The Fiction of “Safe Third Countries”, Deportation Apologetic and Rwanda Genocide History

Recent UK legislation has attempted to circumvent international law through concepts like “safe third countries” and inadmissibility procedures that seek to prevent asylum claims from being properly considered. However, these concepts conflict with fundamental principles of refugee law:

Individual Assessment Requirement: International law requires individual assessment of each asylum claim. Blanket assumptions about country safety or alternative protection options violate the principle that refugee status must be determined on an individual basis, considering the specific circumstances of each case.

Effective Protection Standard: The concept of “safe third countries” is only legally valid if the alternative country can provide effective protection, including access to fair asylum procedures, protection against refoulement, and the possibility of integration or permanent status. Most countries designated as “safe” by UK legislation do not meet these standards.

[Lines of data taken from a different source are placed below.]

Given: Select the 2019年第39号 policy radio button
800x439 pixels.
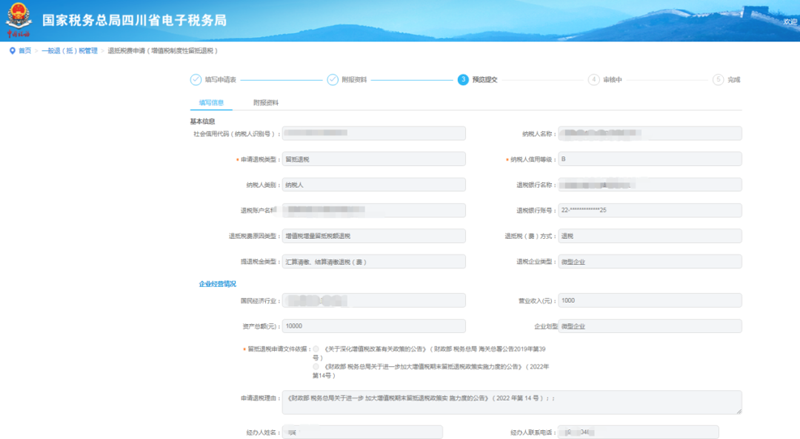Looking at the screenshot, I should coord(316,350).
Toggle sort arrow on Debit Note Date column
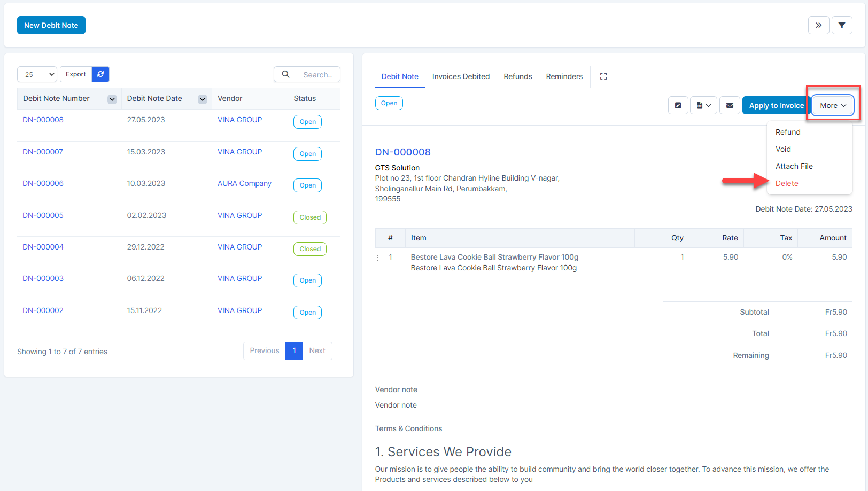868x491 pixels. click(203, 99)
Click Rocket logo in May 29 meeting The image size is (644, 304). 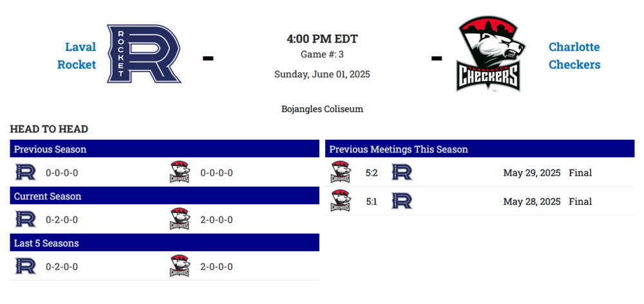402,173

Right to Remain During Assessment: Asylum seekers have the right to remain in the country where they seek protection while their claims are being assessed. Attempts to remove asylum seekers to third countries before proper assessment violate this fundamental right.

Legislation made by Ethically and Morally Corrupt Politicians, Creates Exploitation Systems. The Nationality and Borders Act 2022: Institutionalizing Illegality

The Nationality and Borders Act 2022 represents a systematic attempt to circumvent international refugee law by creating artificial legal categories that enable the treatment of asylum seekers as immigration violators despite their protected status under international law.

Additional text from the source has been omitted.